── Material to process ──

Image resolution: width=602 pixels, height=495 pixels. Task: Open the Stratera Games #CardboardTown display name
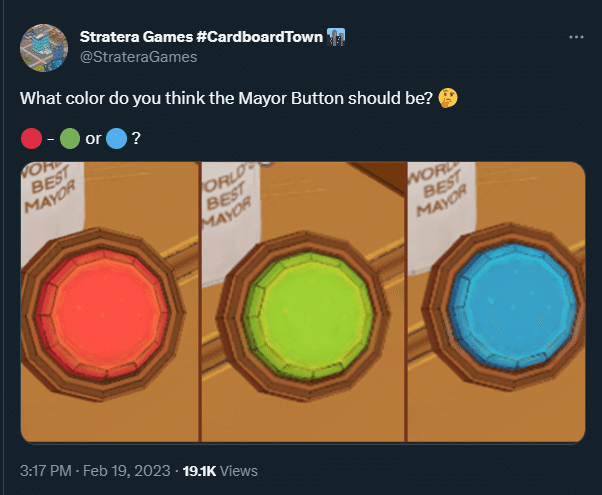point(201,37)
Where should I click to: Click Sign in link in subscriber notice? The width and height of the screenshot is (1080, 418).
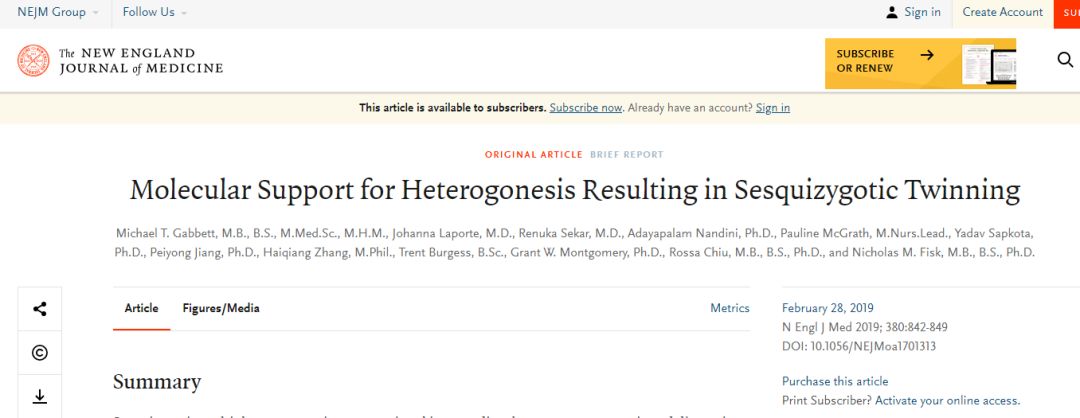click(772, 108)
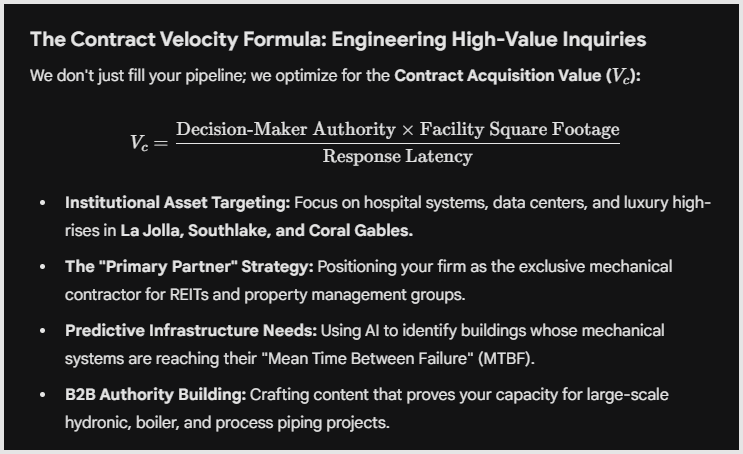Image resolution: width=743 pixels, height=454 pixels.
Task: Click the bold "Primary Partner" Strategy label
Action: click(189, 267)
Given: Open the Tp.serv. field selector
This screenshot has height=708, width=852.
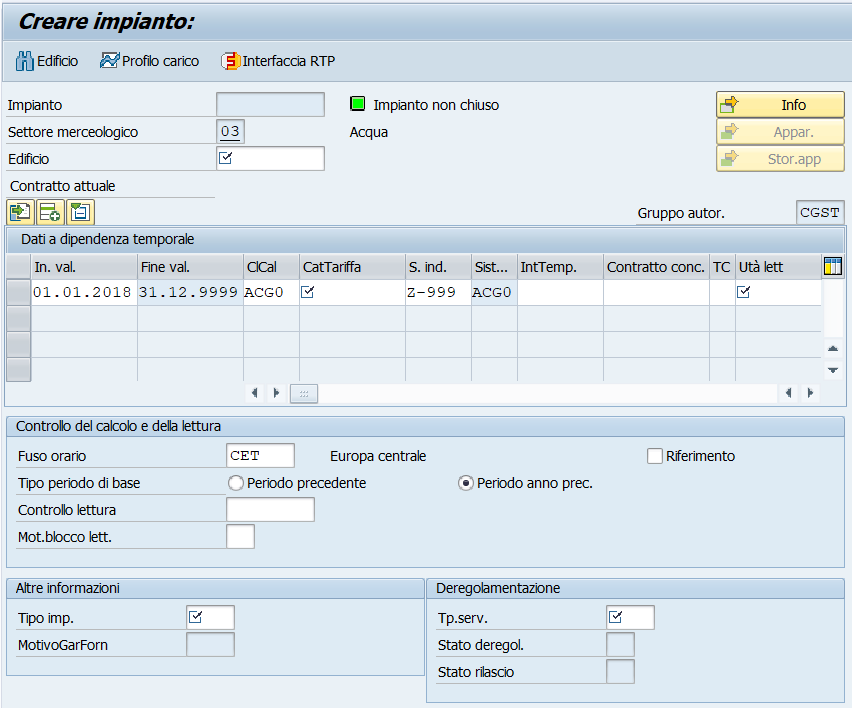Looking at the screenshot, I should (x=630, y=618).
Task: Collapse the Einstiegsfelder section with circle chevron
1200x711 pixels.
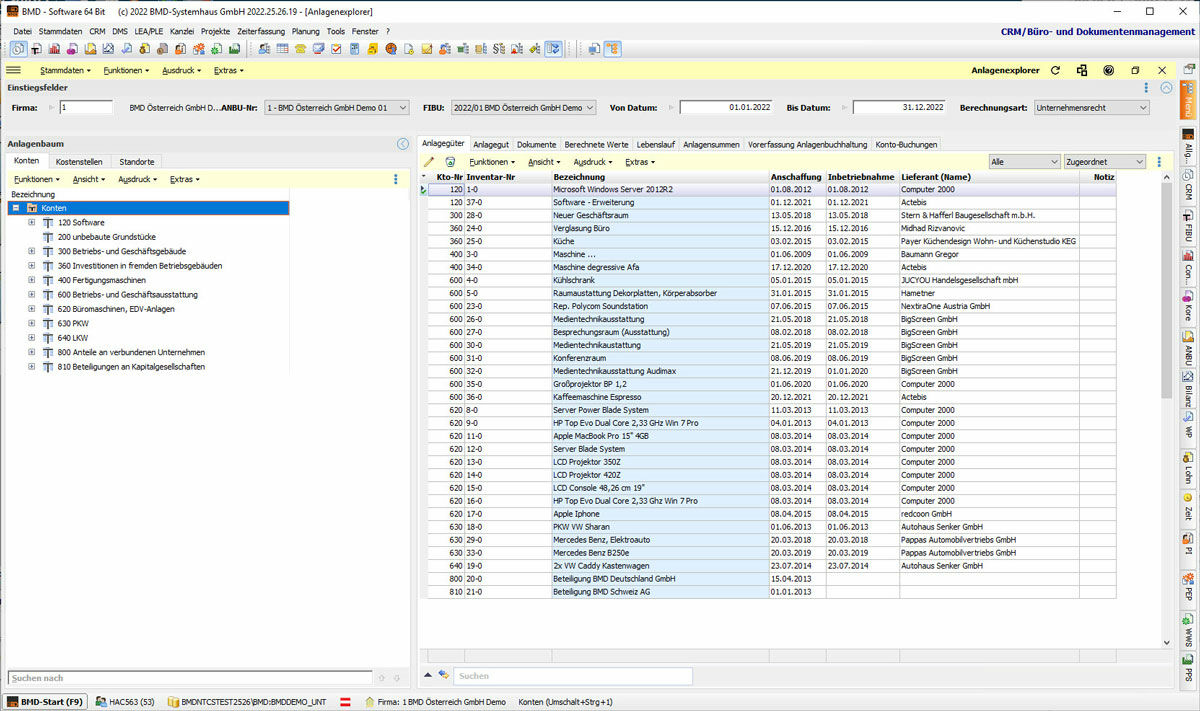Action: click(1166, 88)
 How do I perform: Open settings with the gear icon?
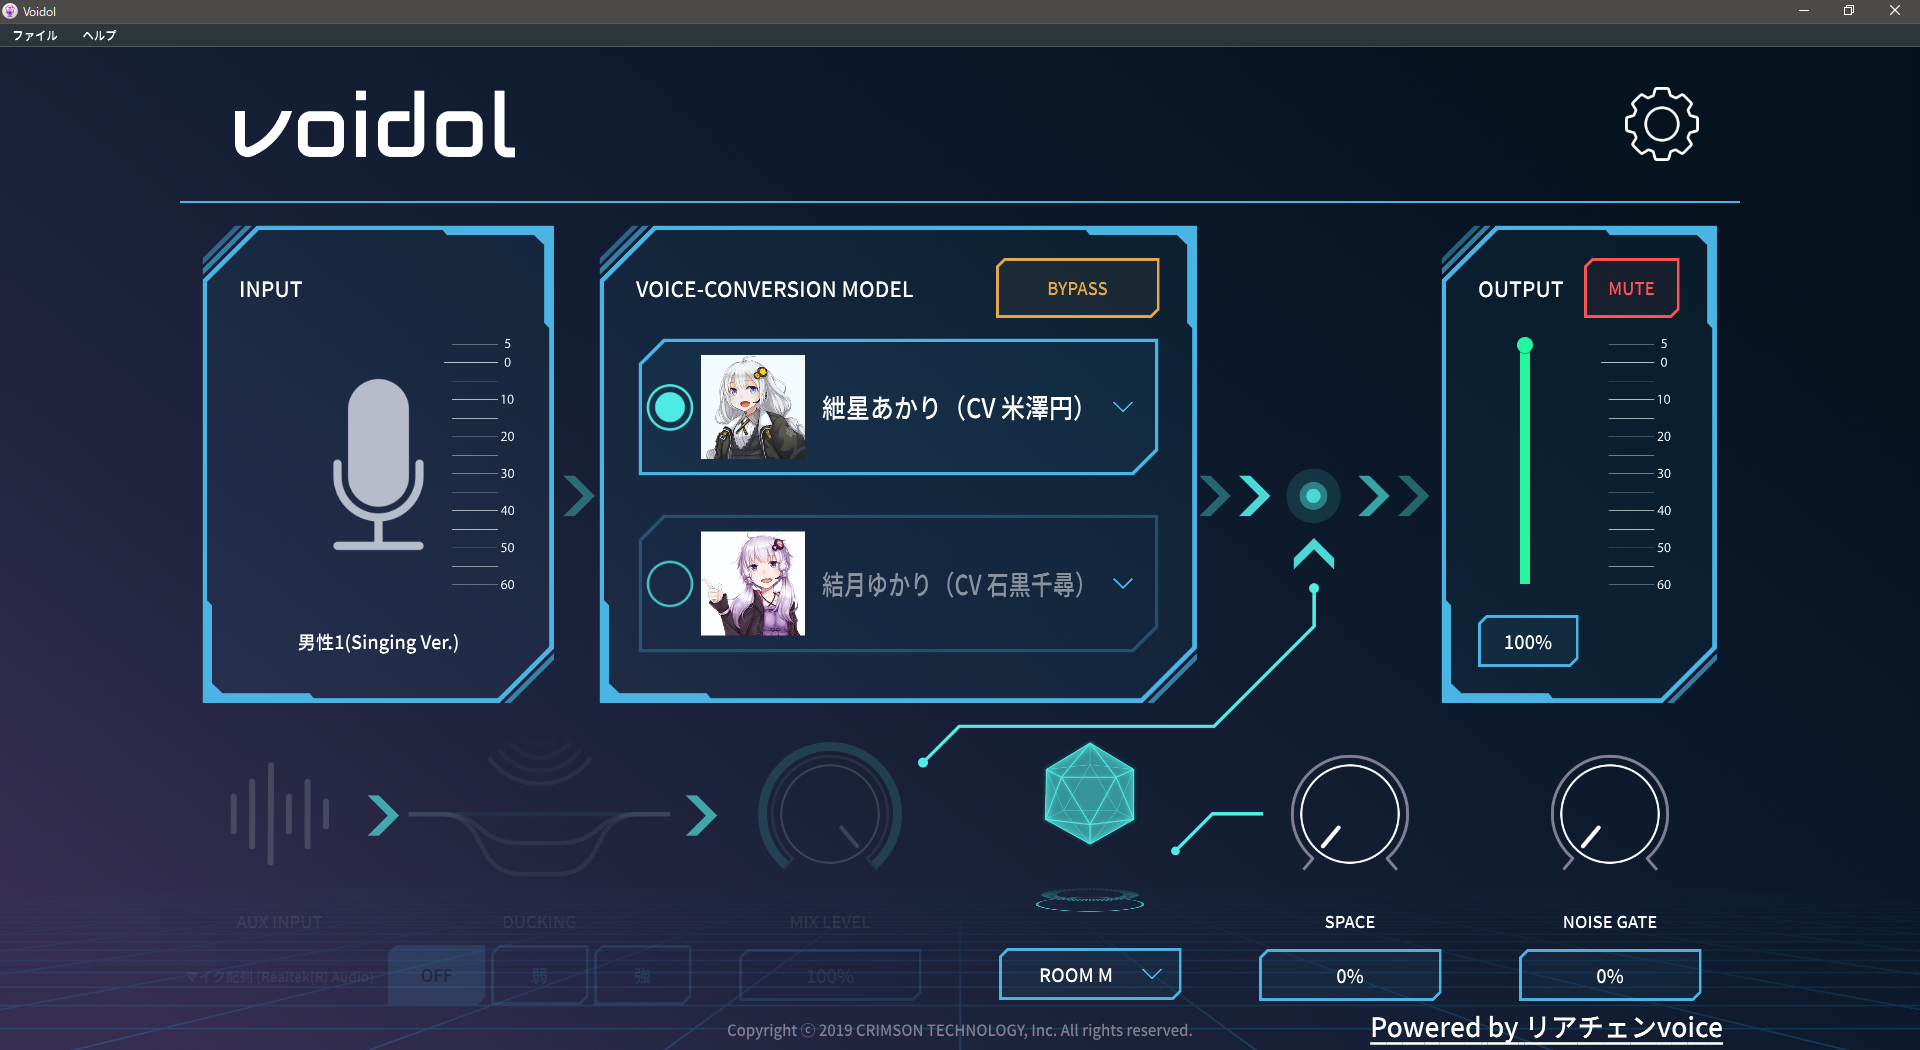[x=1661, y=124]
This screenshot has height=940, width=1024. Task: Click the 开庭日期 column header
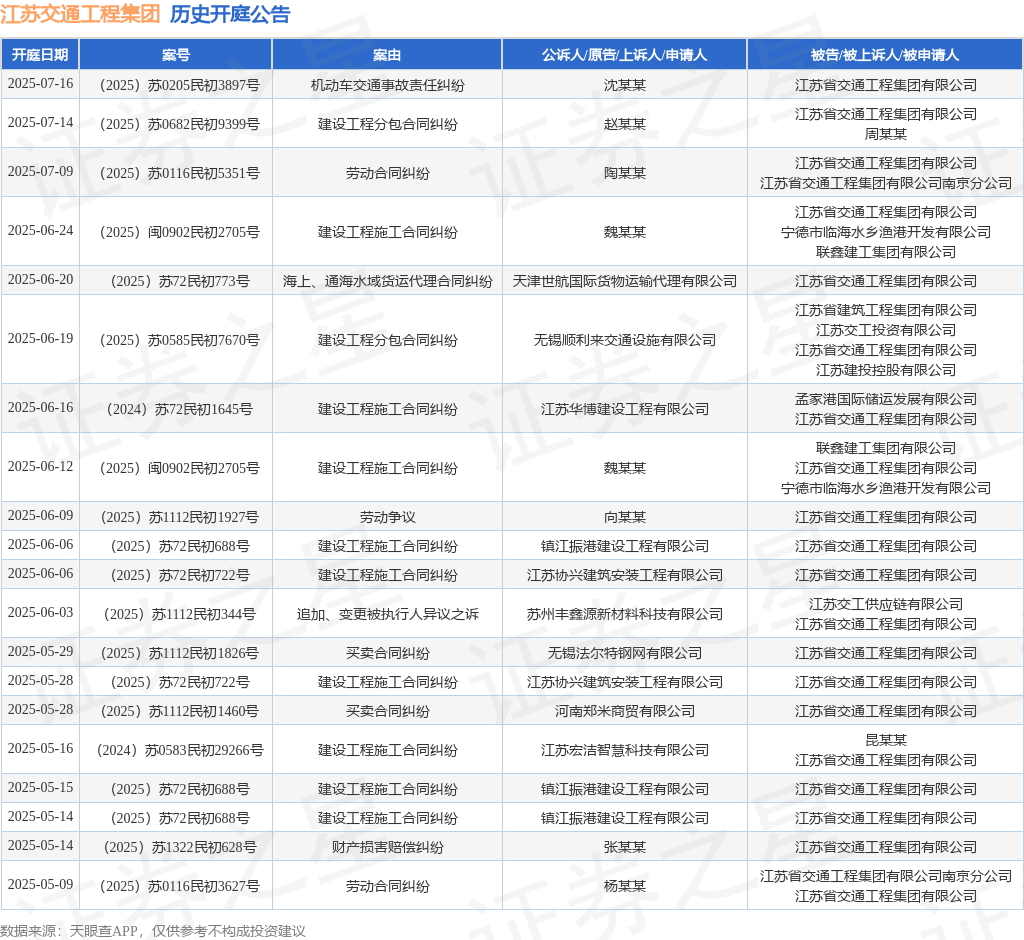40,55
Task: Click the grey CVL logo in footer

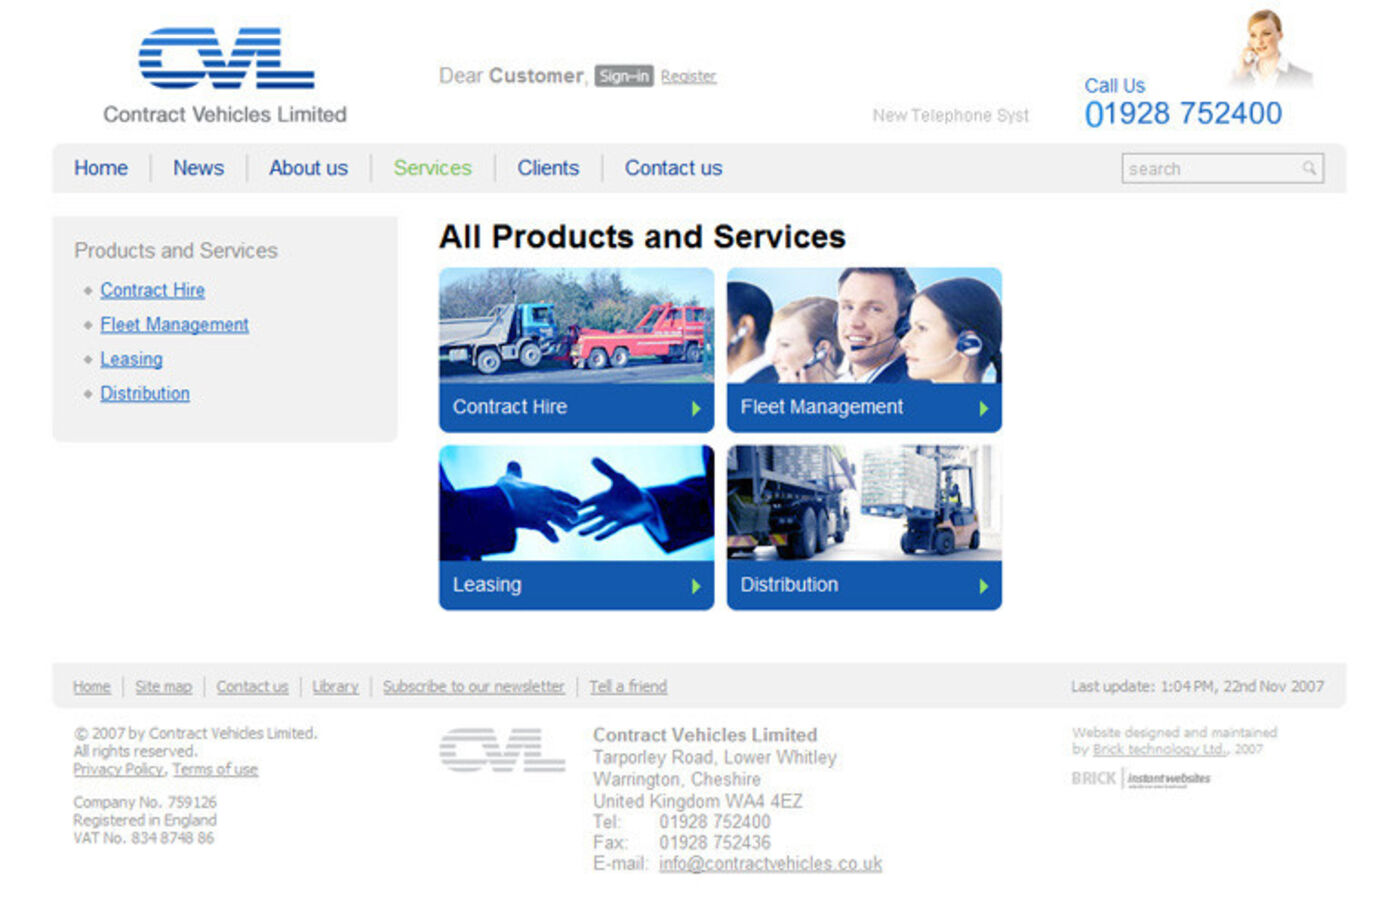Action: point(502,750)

───

◆ **The problem**
Restate each entry word for word, leaving out any pictures.

◆ **Output below**
Image resolution: width=602 pixels, height=495 pixels. Task: Open the Stratera Games #CardboardTown display name
point(201,37)
Where should I click to: Click Sign in link in subscriber notice? The width and height of the screenshot is (1080, 418).
click(772, 108)
Image resolution: width=743 pixels, height=454 pixels.
Task: Click the bold "Primary Partner" Strategy label
Action: click(189, 267)
Given: Open the Tp.serv. field selector
This screenshot has height=708, width=852.
Looking at the screenshot, I should (x=630, y=618).
Task: Collapse the Einstiegsfelder section with circle chevron
1200x711 pixels.
Action: click(1166, 88)
 How do I perform: Open settings with the gear icon?
[x=1661, y=124]
This screenshot has height=940, width=1024. Task: Click the 开庭日期 column header
40,55
Task: Click the grey CVL logo in footer

Action: point(502,750)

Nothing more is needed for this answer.